- [TASK PROMPT]: Every entry needs to appear again exactly as written below.

=-=-=-=-=

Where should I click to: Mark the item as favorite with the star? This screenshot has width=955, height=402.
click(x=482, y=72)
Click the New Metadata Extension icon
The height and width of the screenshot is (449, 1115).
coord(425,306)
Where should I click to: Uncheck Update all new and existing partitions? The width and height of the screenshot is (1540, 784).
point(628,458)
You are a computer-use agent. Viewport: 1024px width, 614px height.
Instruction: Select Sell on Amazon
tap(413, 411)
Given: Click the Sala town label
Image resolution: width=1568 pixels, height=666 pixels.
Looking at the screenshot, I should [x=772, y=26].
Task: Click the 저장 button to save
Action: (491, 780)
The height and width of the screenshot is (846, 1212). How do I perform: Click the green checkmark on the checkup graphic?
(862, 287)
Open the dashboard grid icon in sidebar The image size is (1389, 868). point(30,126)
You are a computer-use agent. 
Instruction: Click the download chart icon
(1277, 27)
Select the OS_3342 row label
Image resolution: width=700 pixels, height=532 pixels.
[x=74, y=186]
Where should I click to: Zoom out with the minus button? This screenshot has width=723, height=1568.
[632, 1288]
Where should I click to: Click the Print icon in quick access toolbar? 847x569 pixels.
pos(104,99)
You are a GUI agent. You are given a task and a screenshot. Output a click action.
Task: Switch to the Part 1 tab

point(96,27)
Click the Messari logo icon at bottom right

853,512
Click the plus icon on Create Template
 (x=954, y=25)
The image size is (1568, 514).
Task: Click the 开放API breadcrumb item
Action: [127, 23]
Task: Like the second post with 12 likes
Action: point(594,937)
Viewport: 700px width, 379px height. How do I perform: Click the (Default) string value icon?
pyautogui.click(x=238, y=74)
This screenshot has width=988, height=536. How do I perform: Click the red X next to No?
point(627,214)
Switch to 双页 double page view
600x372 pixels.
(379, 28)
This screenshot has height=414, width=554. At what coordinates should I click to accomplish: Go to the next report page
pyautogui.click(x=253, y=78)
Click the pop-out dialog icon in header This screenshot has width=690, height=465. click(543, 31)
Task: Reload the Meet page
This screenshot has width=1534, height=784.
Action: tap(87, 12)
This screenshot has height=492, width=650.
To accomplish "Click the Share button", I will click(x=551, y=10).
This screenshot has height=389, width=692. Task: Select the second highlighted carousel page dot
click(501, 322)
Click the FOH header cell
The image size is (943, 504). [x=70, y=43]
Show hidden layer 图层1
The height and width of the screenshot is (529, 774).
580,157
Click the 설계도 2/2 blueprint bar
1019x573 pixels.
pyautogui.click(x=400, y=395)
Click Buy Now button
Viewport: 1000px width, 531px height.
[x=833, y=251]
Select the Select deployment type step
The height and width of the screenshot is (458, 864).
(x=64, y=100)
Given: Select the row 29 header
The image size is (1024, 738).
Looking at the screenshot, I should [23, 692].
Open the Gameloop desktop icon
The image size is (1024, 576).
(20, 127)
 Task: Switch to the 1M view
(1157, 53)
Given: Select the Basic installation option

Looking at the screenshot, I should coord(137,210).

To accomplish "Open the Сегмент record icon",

=-=-=-=-=

- [EXERCISE SOLUTION]:
Where should I click to: Mark the item as favorite with the star? This screenshot has width=955, height=402.
click(x=482, y=72)
Click the New Metadata Extension icon
The height and width of the screenshot is (449, 1115).
coord(425,306)
Where should I click to: Uncheck Update all new and existing partitions? The width and height of the screenshot is (1540, 784).
point(628,458)
You are a computer-use agent. Viewport: 1024px width, 614px height.
Instruction: Select Sell on Amazon
tap(413, 411)
Given: Click the Sala town label
Image resolution: width=1568 pixels, height=666 pixels.
Looking at the screenshot, I should [x=772, y=26].
Task: Click the 저장 button to save
Action: (491, 780)
The height and width of the screenshot is (846, 1212). How do I perform: Click the green checkmark on the checkup graphic?
(862, 287)
Open the dashboard grid icon in sidebar The image size is (1389, 868). point(30,126)
You are a computer-use agent. 
Instruction: Click the download chart icon
(1277, 27)
Select the OS_3342 row label
Image resolution: width=700 pixels, height=532 pixels.
[x=74, y=186]
Where should I click to: Zoom out with the minus button? This screenshot has width=723, height=1568.
[632, 1288]
Where should I click to: Click the Print icon in quick access toolbar? 847x569 pixels.
pos(104,99)
You are a GUI agent. You are given a task and a screenshot. Output a click action.
Task: Switch to the Part 1 tab

point(96,27)
Click the Messari logo icon at bottom right

853,512
Click the plus icon on Create Template
 (x=954, y=25)
The image size is (1568, 514).
Task: Click the 开放API breadcrumb item
Action: [127, 23]
Task: Like the second post with 12 likes
Action: point(594,937)
Viewport: 700px width, 379px height. How do I perform: Click the (Default) string value icon?
pyautogui.click(x=238, y=74)
This screenshot has width=988, height=536. How do I perform: Click the red X next to No?
point(627,214)
Switch to 双页 double page view
600x372 pixels.
(379, 28)
This screenshot has height=414, width=554. At what coordinates should I click to accomplish: Go to the next report page
pyautogui.click(x=253, y=78)
Click the pop-out dialog icon in header This screenshot has width=690, height=465. click(543, 31)
Task: Reload the Meet page
This screenshot has width=1534, height=784.
Action: tap(87, 12)
This screenshot has height=492, width=650.
To accomplish "Click the Share button", I will click(x=551, y=10).
This screenshot has height=389, width=692. Task: Select the second highlighted carousel page dot
click(501, 322)
Click the FOH header cell
The image size is (943, 504). [x=70, y=43]
Show hidden layer 图层1
The height and width of the screenshot is (529, 774).
580,157
Click the 설계도 2/2 blueprint bar
1019x573 pixels.
pyautogui.click(x=400, y=395)
Click Buy Now button
Viewport: 1000px width, 531px height.
[x=833, y=251]
Select the Select deployment type step
The height and width of the screenshot is (458, 864).
(x=64, y=100)
Given: Select the row 29 header
The image size is (1024, 738).
Looking at the screenshot, I should [23, 692].
Open the Gameloop desktop icon
The image size is (1024, 576).
(20, 127)
 Task: Switch to the 1M view
(1157, 53)
Given: Select the Basic installation option

Looking at the screenshot, I should coord(137,210).

To accomplish "Open the Сегмент record icon",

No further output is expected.